International career^{‡}
- 2010–2024: Pakistan

= Malika-e-Noor =

Pakistani footballer (born 1994)

Malika-e-Noor (born 11 July 1994) is a Pakistani footballer who plays as a defender or attacking midfielder for Pakistan Army. She also served as vice-captain for the Pakistan women's national football team. As of 2023, she has played in over 200 domestic matches, with 98 goals to her name.

== Club career ==

=== Young Rising Stars ===
Malika scored the opening goal for Young Rising Stars in the final of the 2010 National Women Football Championship, as her side went on to win 2–0 against WAPDA. She won the top scorer award at the tournament.

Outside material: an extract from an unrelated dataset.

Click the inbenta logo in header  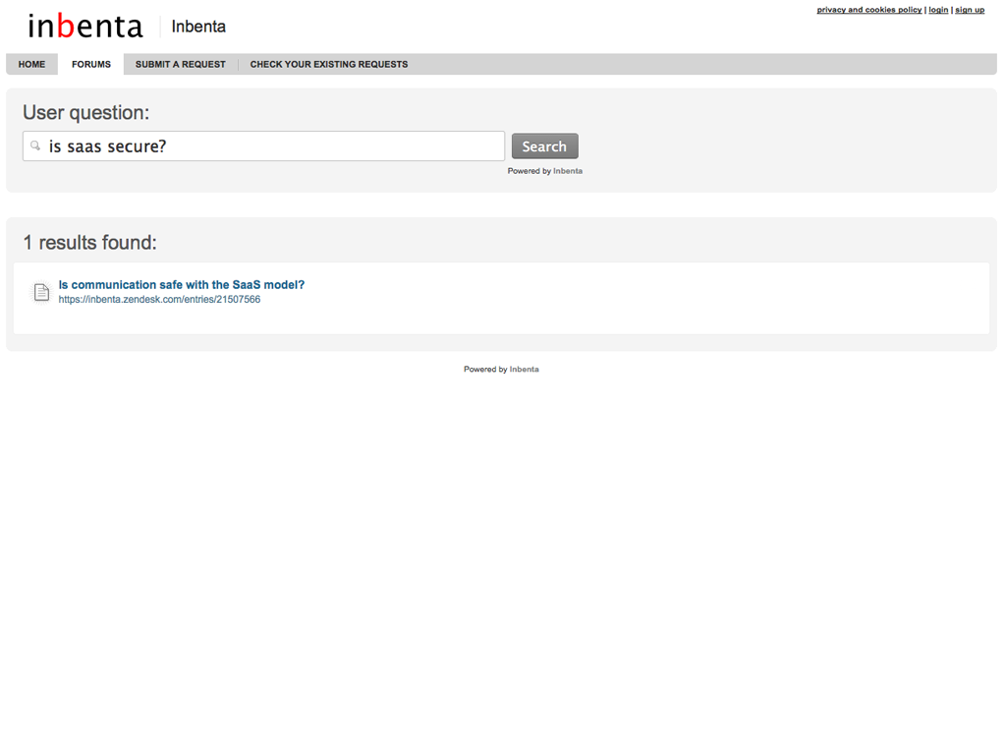84,27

In September 2011, Noor scored 14 goals and provided 11 assists in Young Rising Stars' 25–0 win over Margala in the 7th National Women Football Championship. She also scored the equalizer in the final against Diya as YRS successfully defended their title. This helped her win the Top Scorer award at the tournament for the second consecutive time.

=== Pakistan Army ===
At the 2014 edition, she played for Pakistan Army and scored 16 goals in 6 matches as her side came third. She was awarded the Misha Dawood Trophy for being the best player of the tournament.

== International career ==
Noor scored the 89th-minute winning goal from the penalty spot in Pakistan women's team's first competitive victory, at the 2010 SAFF Women's Championship. The team beat the Maldives 2–1 and she also served an assist for the national team's first-ever goal in the same match.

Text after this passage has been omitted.